Aufgabe A:
Beantworte zum Text über Signor Rossi diese Fragen:
(i) Welche Sorte will die kleine Esma heute probieren?
(ii) Seit welchem Jahr dreht Signor Rossi seine Runden im Park?
(iii) In welcher Stadt verbrachte er seine Jugend?

Seite:

Eine Hommage an die Kindheit

Signor Rossi fährt seit beinahe 20 Jahren mit seinem Rad durch den Hirschgarten und verkauft Schnee-Eis. Ein Gespräch über leuchtende Kinderaugen, Lebensträume und dem großen Glück. 

Die Augen der kleinen Esma funkeln, als sie vor dem bunten Dreirad mit dem roten Schirm steht. Heute wolle sie Granatapfel probieren, sagt sie aufgeregt. Was danach folgt, ist in ihren Augen pure Magie. Signor Rossi hebt den Eisblock vorsichtig mit einer Zange aus dem Inneren des Wagens und legt ihn auf eine Arbeitsfläche. Anschließend holt er einen Hobel und beginnt, Eis vom Eisblock abzuschaben, das er dann in einen Becher füllt. Danach kommt ein Spritzer Sirup auf das Eis, dann noch einmal Eis und abschließend erneut Sirup. Es geht Gabrio Rossi um die Liebe zum Detail. „Ich bin der Gegenentwurf zum slush ice aus der Maschine“, sagt er lachend. 

Das Mädchen gehöre zu seiner Stammkundschaft wie viele Menschen hier im Hirschgarten, dem Park im Westen der Stadt. „Manchmal kommen auch Kinder und richten Grüße von ihren Eltern aus, die als Kind schon Schnee-Eis bei mir gekauft haben. Da wird mein Herz ganz beschwingt“, gesteht Signor Rossi. Seit 2007 dreht er von März bis Oktober seine Runden im Park und hat unzählige Portionen Schnee-Eis verkauft. Wobei es ihm bei der Idee nie um den großen Reichtum ging. „Ich unterhalte mich gerne mit den Menschen, will mehr über sie erfahren und sie mit einem Schnee-Eis glücklich machen“, sagt Rossi, der 1990 nach Deutschland kam. Seine Jugend verbrachte er in Florenz, wo er an guten Tagen genügend Kleingeld in der Tasche hatte, um bei einem fahrenden Eishändler ein Eis zu kaufen. Das eigene Glück, das er damals als Kind empfand, war Antrieb für die eigene Karriere als Eisverkäufer.

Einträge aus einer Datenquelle

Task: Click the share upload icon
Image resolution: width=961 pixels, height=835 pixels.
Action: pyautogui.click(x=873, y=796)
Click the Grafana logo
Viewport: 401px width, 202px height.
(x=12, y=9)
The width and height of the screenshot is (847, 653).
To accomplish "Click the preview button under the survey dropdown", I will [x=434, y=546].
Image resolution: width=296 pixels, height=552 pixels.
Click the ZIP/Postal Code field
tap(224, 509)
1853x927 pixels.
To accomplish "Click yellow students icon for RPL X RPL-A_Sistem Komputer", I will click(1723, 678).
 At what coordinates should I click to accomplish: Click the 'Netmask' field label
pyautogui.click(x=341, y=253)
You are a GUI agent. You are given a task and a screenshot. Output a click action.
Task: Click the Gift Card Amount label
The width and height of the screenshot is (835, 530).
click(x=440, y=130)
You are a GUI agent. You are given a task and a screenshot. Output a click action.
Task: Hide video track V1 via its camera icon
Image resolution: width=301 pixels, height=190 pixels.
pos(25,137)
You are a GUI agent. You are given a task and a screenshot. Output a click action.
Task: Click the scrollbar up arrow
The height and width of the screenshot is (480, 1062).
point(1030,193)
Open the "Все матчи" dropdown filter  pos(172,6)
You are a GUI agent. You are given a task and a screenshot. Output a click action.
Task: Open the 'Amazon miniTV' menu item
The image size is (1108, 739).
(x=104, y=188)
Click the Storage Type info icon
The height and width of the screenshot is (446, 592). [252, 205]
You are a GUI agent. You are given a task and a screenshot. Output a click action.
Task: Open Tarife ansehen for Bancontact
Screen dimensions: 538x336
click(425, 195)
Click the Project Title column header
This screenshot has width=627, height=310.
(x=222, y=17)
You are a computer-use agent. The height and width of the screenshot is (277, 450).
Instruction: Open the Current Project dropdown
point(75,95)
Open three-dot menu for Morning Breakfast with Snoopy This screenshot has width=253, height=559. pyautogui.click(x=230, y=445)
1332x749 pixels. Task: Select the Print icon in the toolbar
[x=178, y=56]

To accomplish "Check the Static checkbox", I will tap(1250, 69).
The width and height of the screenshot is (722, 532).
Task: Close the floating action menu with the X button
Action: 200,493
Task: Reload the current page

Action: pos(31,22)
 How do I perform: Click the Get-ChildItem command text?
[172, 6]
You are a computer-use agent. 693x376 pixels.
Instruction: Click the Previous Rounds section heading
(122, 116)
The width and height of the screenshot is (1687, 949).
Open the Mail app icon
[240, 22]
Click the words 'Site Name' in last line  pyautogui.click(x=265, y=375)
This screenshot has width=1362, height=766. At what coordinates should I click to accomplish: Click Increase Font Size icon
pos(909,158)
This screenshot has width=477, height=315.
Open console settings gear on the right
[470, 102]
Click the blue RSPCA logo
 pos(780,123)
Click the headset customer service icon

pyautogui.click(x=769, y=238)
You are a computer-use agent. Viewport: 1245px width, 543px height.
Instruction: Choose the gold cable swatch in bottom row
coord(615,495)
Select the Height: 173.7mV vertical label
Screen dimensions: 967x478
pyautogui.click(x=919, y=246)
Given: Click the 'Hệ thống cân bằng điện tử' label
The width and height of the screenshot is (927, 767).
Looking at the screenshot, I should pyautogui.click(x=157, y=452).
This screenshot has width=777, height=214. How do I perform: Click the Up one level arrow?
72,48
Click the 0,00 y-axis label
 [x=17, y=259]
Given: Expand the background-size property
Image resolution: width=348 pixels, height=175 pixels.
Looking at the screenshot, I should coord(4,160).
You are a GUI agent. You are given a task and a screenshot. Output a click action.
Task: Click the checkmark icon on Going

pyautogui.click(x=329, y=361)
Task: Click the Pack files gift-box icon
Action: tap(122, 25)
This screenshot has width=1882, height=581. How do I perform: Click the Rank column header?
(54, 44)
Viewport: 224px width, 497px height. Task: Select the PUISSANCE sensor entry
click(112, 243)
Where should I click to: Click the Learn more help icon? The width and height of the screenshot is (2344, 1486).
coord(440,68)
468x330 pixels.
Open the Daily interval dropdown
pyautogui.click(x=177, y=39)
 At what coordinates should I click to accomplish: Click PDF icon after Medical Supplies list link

Aufgabe B:
Gib aus der Auflistung den Abschnitt von der Zeile mit „This screenshot has width=777, height=214.“ bis einschließlich der Zeile mit „Action: tap(122, 25)“ unverändert wieder.

Richtige Antwort A:
(i) Granatapfel
(ii) Seit 2007
(iii) In Florenz

Richtige Antwort B:
This screenshot has width=777, height=214. How do I perform: Click the Up one level arrow?
72,48
Click the 0,00 y-axis label
 [x=17, y=259]
Given: Expand the background-size property
Image resolution: width=348 pixels, height=175 pixels.
Looking at the screenshot, I should coord(4,160).
You are a GUI agent. You are given a task and a screenshot. Output a click action.
Task: Click the checkmark icon on Going

pyautogui.click(x=329, y=361)
Task: Click the Pack files gift-box icon
Action: tap(122, 25)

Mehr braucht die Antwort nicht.